Parallel Mothers
Penélope Cruz and Pedro Almodóvar’s latest collaboration is one of their best so far, unearthing a moving must-see about motherhood.
Overview
Whatever Pedro Almodóvar and Penélope Cruz happen to be selling — and whenever, and in whichever films — audiences should always be buying. It isn't quite right to liken the acclaimed filmmaker's long-running collaboration with one of his favourite leading ladies to commerce, though, so another comparison fits better: whatever this duo birth into the world, viewers should embrace as a parent does a child. Across four decades now, the Spanish pair has gorgeously and soul-stirringly made cinematic art with the utmost understanding of how to make people feel. They know how people feel, too, and have the combined resumes best exemplified by Live Flesh, All About My Mother, Volver, Broken Embraces, Pain and Glory and now Parallel Mothers to prove it. Their shared filmography also constantly demonstrates another essential insight into human existence: that life is emotion, whether facing its beginning, end or both.

◆ ◆ ◆ ◆

**Written exercise**
Render this sentence from the Parallel Mothers review in Spanish: "Their shared filmography also constantly demonstrates another essential insight into human existence: that life is emotion, whether facing its beginning, end or both." Rely only on the Parallel Mothers review for this work.

Part of a data file:
◆ ◆ ◆ ◆

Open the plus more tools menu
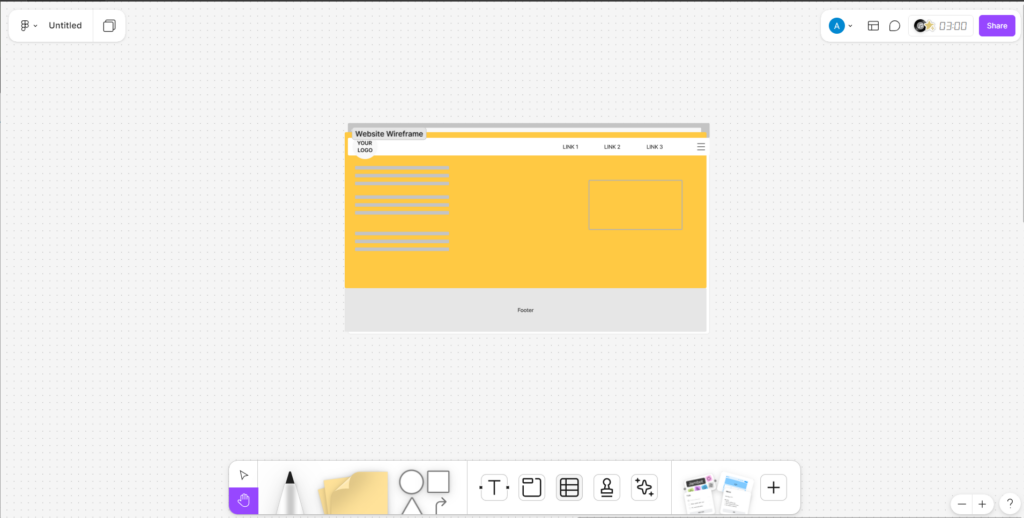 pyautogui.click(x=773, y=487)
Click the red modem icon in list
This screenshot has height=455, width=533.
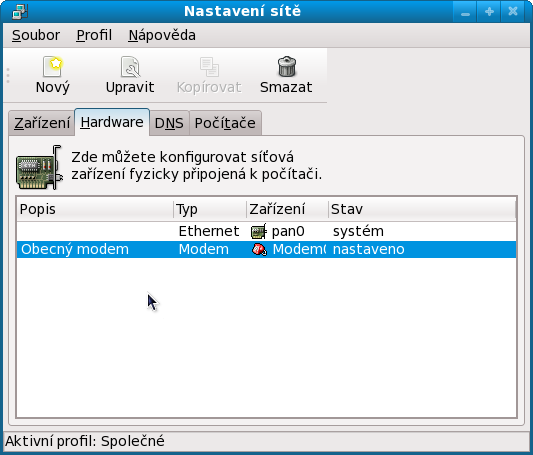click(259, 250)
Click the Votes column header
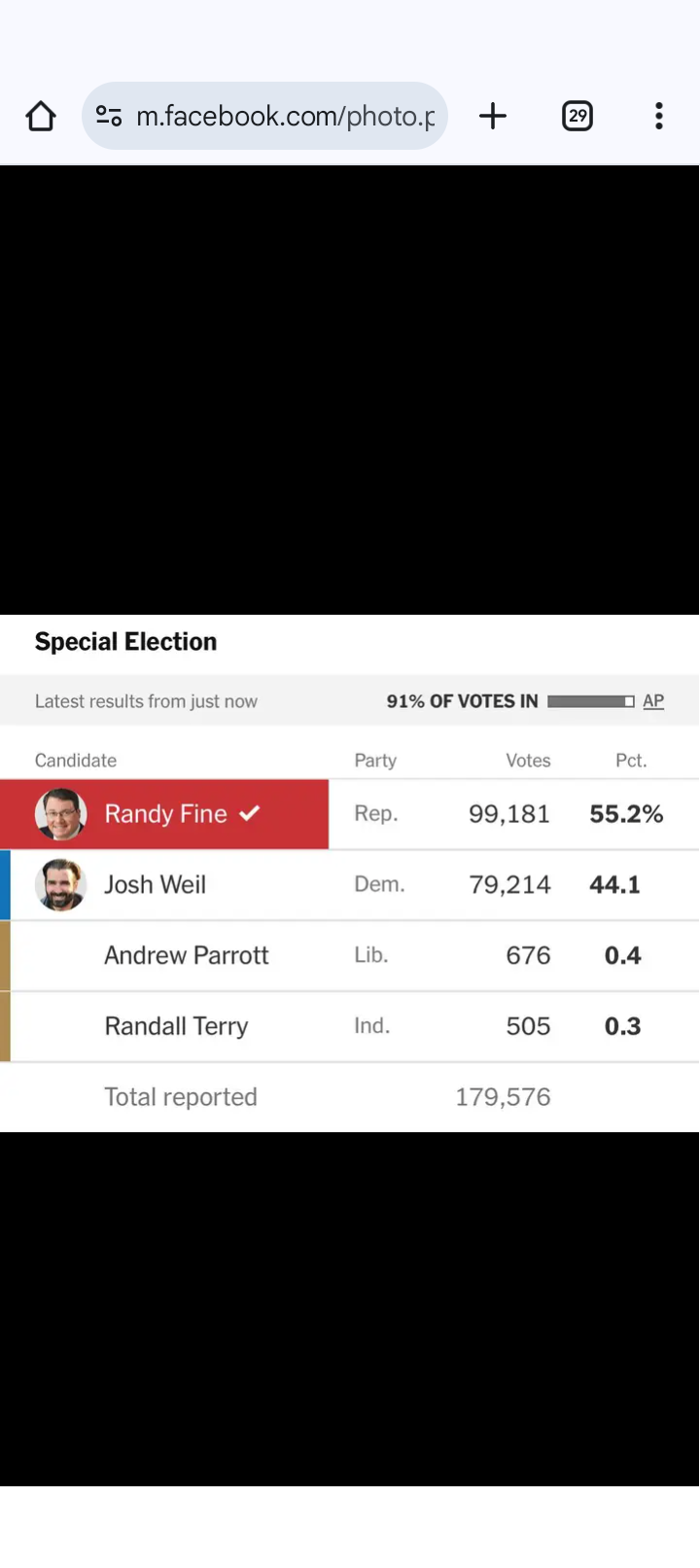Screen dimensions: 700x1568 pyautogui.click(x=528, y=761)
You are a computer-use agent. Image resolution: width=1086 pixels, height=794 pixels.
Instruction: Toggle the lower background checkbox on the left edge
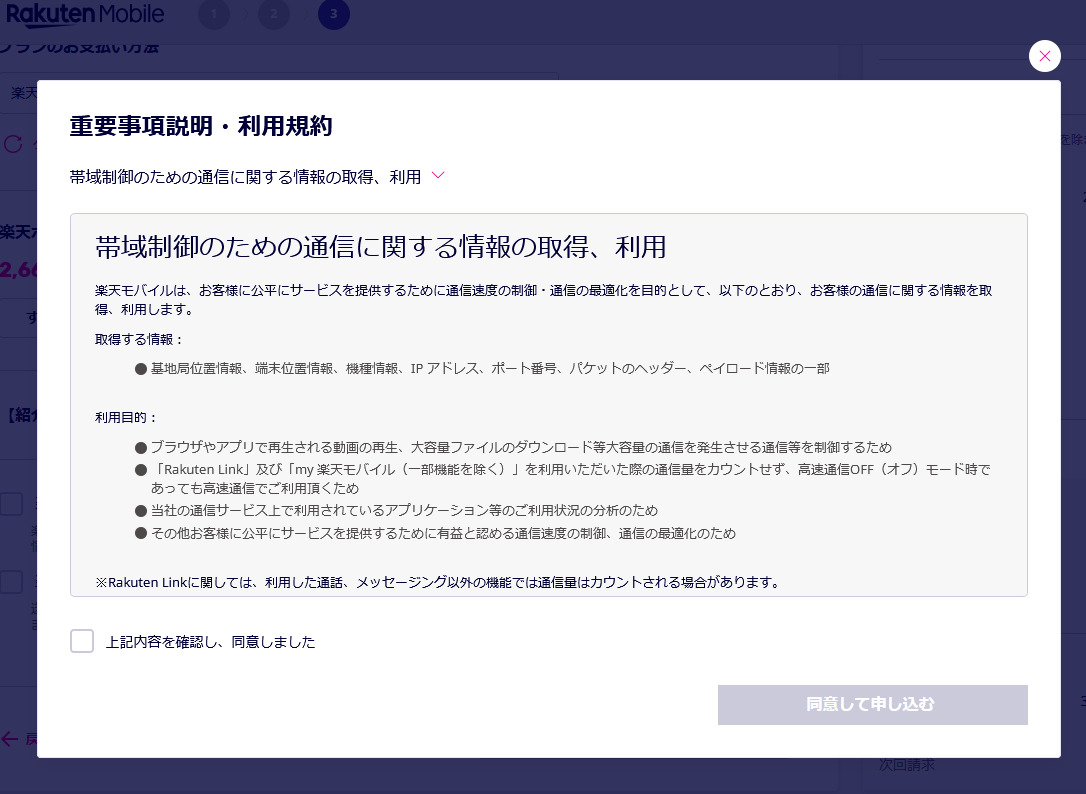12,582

◆ ◆ ◆ ◆

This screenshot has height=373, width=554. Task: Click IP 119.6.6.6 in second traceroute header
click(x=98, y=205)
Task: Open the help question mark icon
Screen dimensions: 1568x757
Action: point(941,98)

◆ ◆ ◆ ◆

**The answer**
Su filmografía compartida también demuestra constantemente otra idea esencial sobre la existencia humana: que la vida es emoción, ya sea al afrontar su comienzo, su final o ambos.